Short task »
Rewrite every row from the line containing "Toggle the Knowledge sidebar entry icon" through the end of the rows, both ends included, with the requests kept in place. Multiply each click coordinate in the answers by 1.6 and round to a whole number, with halves rounded up, leave all numbers in the requests unchanged, and omit the pictures.

□ □ □ □ □ □ □

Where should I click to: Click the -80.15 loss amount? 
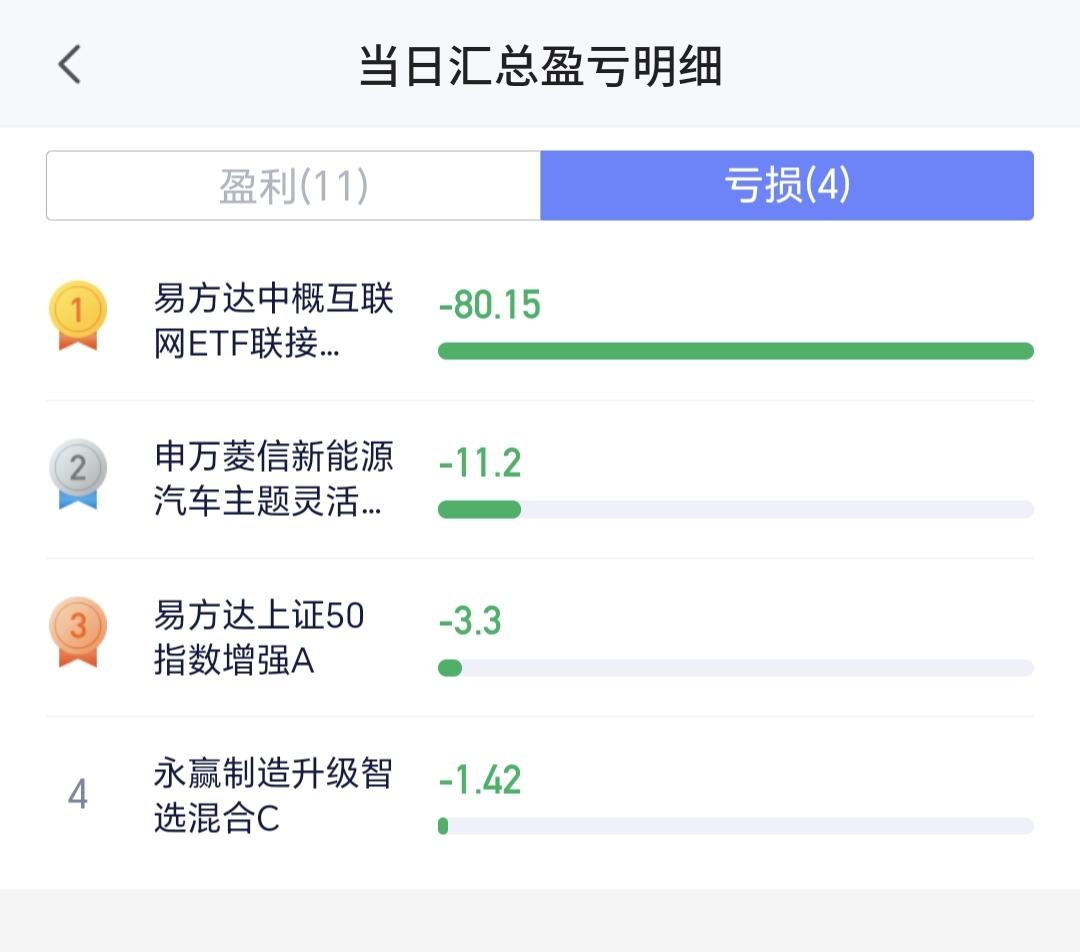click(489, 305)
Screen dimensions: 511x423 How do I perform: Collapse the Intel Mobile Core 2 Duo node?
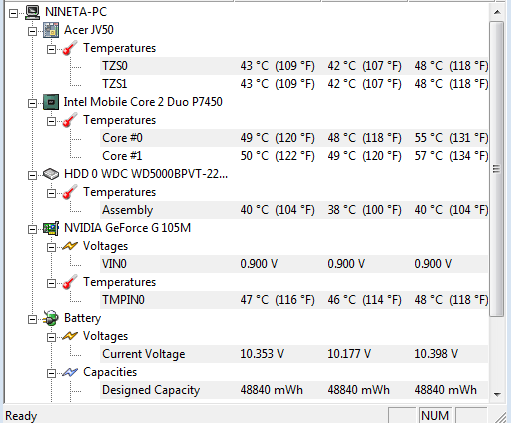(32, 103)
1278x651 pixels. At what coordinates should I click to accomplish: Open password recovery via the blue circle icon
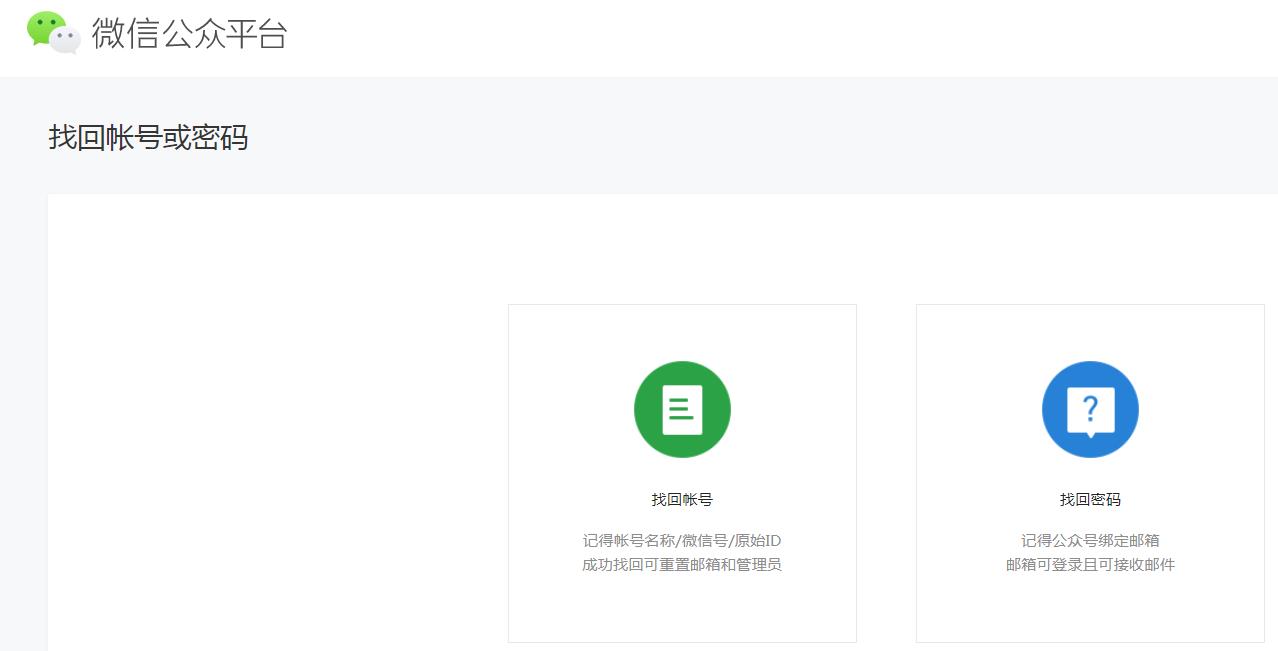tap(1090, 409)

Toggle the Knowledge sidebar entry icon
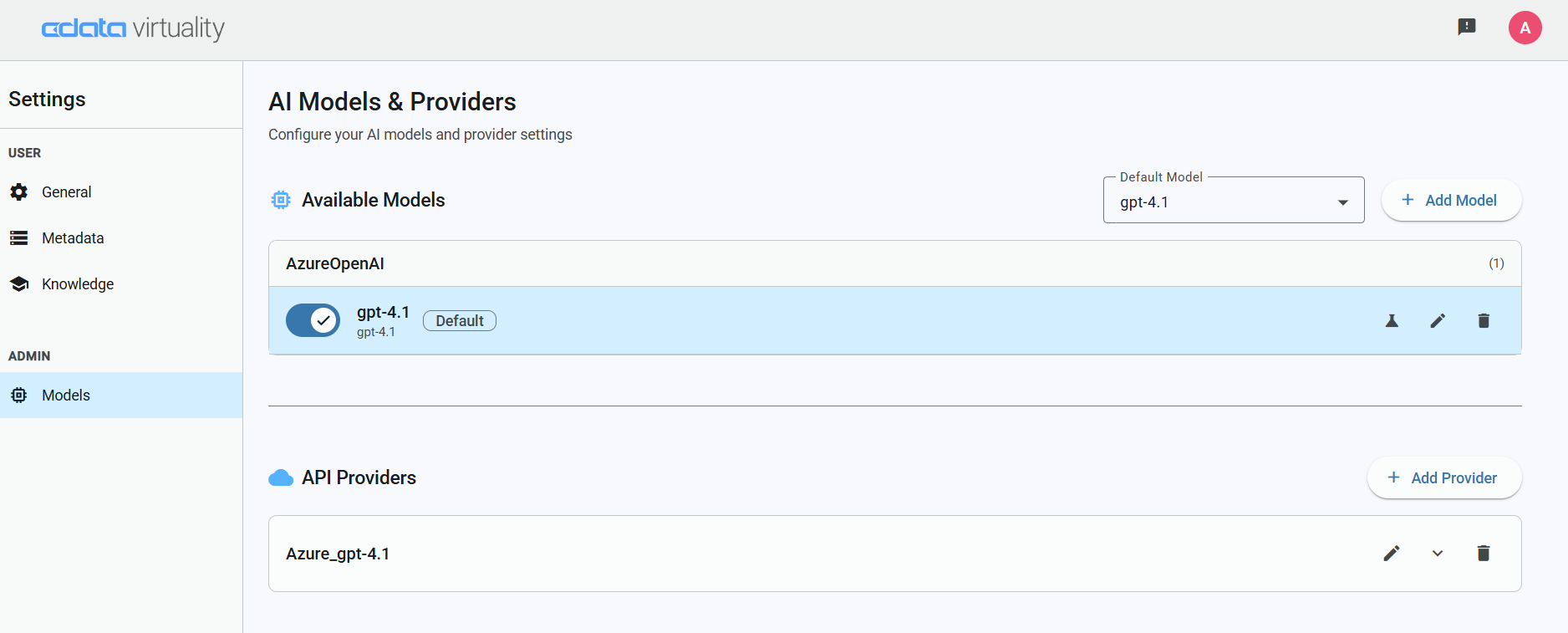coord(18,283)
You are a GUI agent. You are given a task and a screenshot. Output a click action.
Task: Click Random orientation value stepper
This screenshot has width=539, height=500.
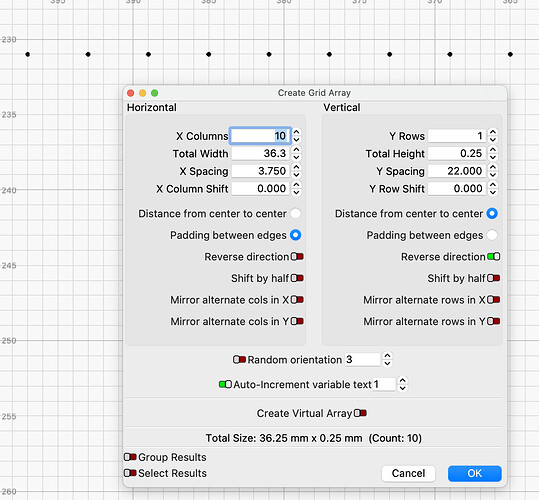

□ □ □ □ □ □ □

Task result »
Toggle the Knowledge sidebar entry icon
coord(29,453)
You are a GUI agent. You are given a task and a screenshot. Output a click action.
Task: Click Random orientation value stepper
This screenshot has width=539, height=500.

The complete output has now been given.